### EXERCISE BRIEF
How many lines of the records contain the string "screenshot", matching case exactly? Reply with the number alone.

---- RECORDS TO USE

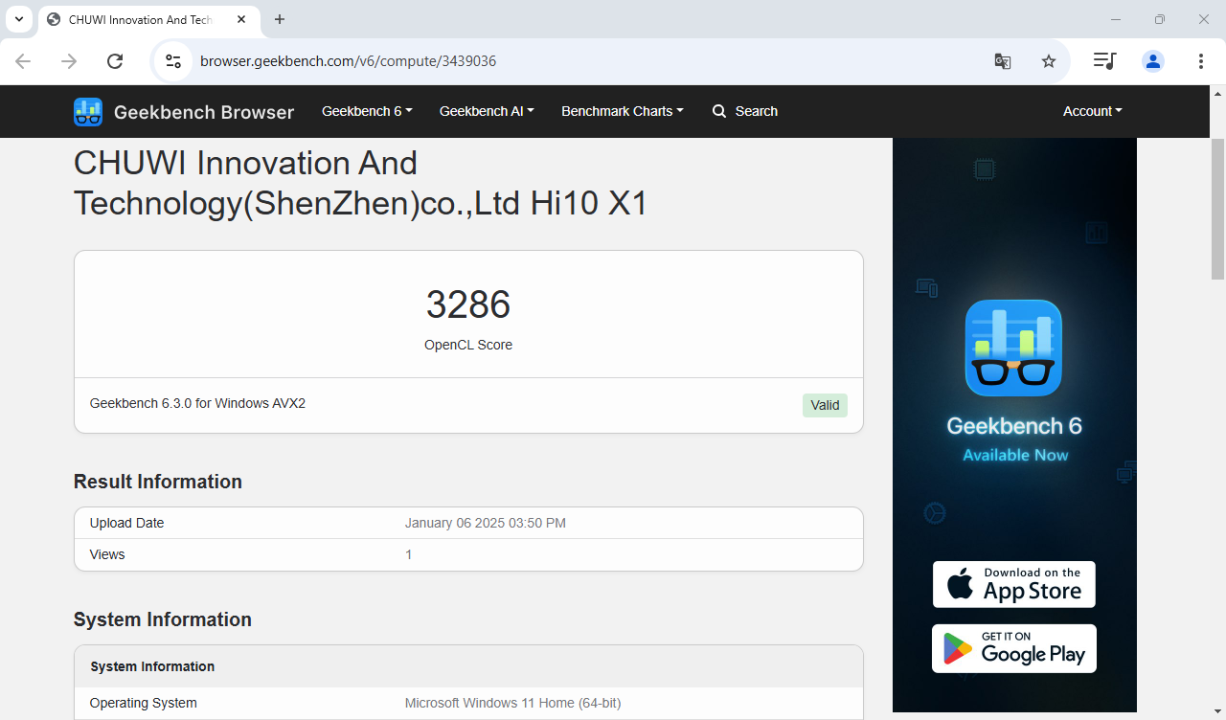Expand the Geekbench 6 dropdown menu
The height and width of the screenshot is (720, 1226).
pos(366,111)
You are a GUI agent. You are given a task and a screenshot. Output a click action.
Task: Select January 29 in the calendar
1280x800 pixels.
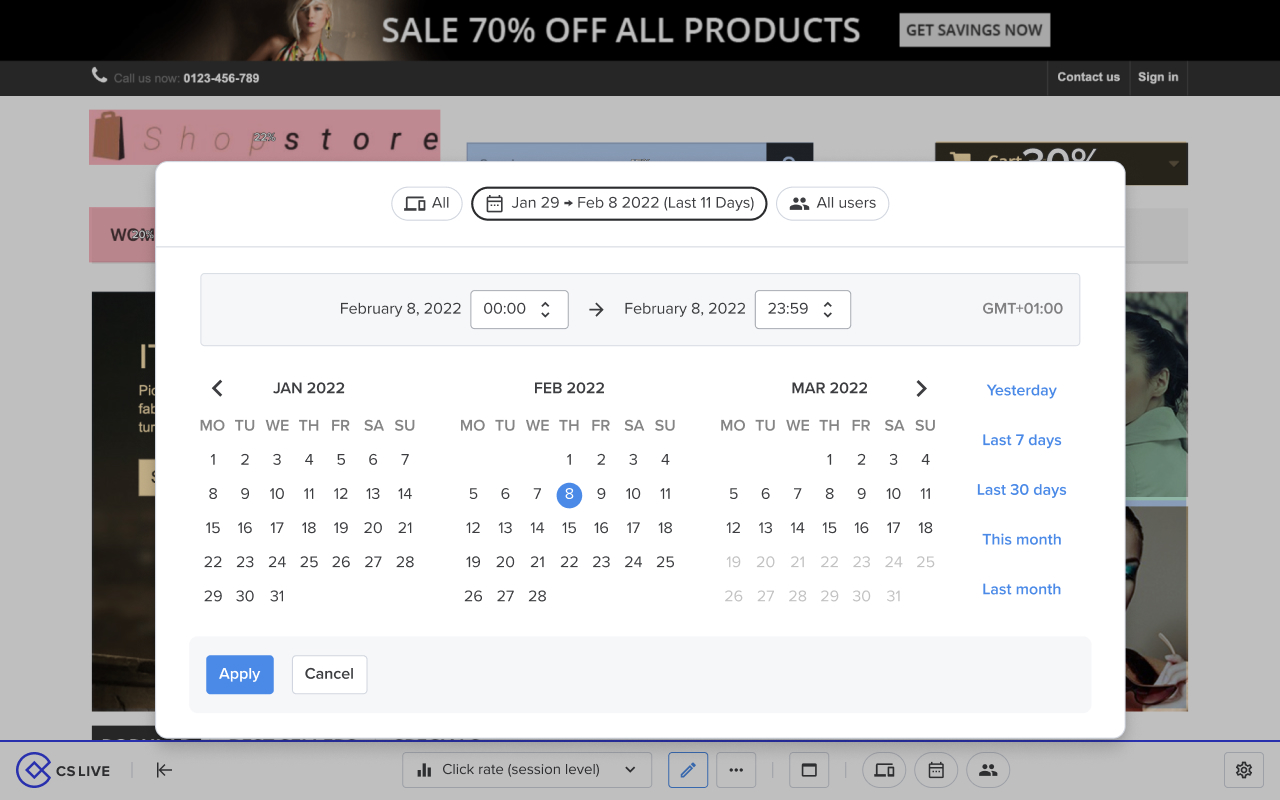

--------

### WRITTEN RESPONSE
2